5. 3.4 Association of cachexia status, miniCASCO, ...

In the assessment of survival, the authors used Cox regression in “3.5 Cox regression survival analysis ...”. What is the meaning of the section “3.4”? The comparison between some continuous variables and PFS (also with Pearson’s r) does not make sense. In the Cox regression in 3.5, there are univariate analyses only. In the multivariate analysis for survival, multivariate Cox regression is needed, partly because it can consider the effect of censoring.

Reply: In the first version of the manuscript, Section 3.4 report the results of the association analysis (performed by Spearman or Pearson for continuous variables, and by ANOVA or Kruskal Wallis for categorical variables) between PFS/OS and the different variables assessed. Moreover, according with your comment, where you judge this paragraph of less importance and not useful, in comparison to COX regression analysis, I have moved it as an Appendix file. In the appendix, for more clarity, I have revised the description of the results and distinguished between continuous and categorical variables.

As regard COX regression analysis, I have added univariate and multivariate COX regression analysis in order to assess the determinants of PFS and OS in a different specific paragraph (Paragraph 3.4 of the revised version. I have also better specified the methods used for survival analysis in the methods section as follows: “Survival analyses were calculated using the Kaplan-Meier (log rank) test. We used the Cox proportional hazards model for univariate and multivariate analysis to calculate hazard ratios (HRs).
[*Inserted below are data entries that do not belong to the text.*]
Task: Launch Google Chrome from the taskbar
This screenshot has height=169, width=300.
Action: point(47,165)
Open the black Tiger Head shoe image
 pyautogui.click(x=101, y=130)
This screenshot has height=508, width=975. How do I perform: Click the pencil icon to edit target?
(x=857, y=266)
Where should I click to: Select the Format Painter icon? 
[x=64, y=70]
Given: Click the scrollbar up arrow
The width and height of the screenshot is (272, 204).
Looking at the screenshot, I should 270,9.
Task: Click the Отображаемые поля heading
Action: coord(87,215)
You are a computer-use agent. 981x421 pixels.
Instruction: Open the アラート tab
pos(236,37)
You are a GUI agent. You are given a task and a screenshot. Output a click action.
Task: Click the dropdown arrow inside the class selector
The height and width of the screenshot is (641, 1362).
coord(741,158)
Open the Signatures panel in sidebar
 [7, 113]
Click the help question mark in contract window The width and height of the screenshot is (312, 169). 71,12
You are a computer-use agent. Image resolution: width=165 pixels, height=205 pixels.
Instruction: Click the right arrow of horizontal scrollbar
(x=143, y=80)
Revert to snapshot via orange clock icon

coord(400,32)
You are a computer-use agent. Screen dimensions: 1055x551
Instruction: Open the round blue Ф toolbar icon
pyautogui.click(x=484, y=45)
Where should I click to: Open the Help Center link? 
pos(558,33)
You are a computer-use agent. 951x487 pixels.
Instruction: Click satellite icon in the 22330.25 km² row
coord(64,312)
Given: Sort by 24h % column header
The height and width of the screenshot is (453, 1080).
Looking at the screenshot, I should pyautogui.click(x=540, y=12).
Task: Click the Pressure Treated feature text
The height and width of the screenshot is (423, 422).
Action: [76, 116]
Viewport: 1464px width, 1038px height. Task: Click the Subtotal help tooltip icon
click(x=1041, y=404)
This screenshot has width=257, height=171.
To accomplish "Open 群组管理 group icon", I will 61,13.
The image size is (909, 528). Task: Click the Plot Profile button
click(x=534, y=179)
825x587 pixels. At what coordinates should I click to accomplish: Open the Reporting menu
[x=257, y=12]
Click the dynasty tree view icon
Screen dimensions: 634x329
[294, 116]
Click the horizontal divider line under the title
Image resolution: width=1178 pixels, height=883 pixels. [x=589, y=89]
Possible factors identified by univariate analysis were evaluated separately for PFS and OS using multivariate Cox regression analysis and the stepwise method to determine independent predictors of PFS and OS rates.” The revised version of the COX regression analysis is reported in the Paragraph 3.4 of the revised version.

 

6. 3.5 Cox regression survival ...

“The OS analysis based on GPS showed that patients with GPS 0 had a higher mean OS”

How the author consider it was “higher”? The Kaplan-Meier method can only find the significant difference among the subgroups.

Reply: I have better explained that the comparison between subgroups was performed by Kaplan-Meier method (therefore, “higher” and the reported significant differences were established by Kaplan-Meier method. For better clarity I have titled this paragraph “Kaplan-Meier survival analysis of PFS and OS between ……..”. I have separated this data from the results of univariate e multivariate COX regression analysis that I have now reported in a specific paragraph (paragraph 3.4 of the revised version).  

7. Figure 3 and 4

Indicate the HR as adjusted or unadjusted (crude) HR clearly.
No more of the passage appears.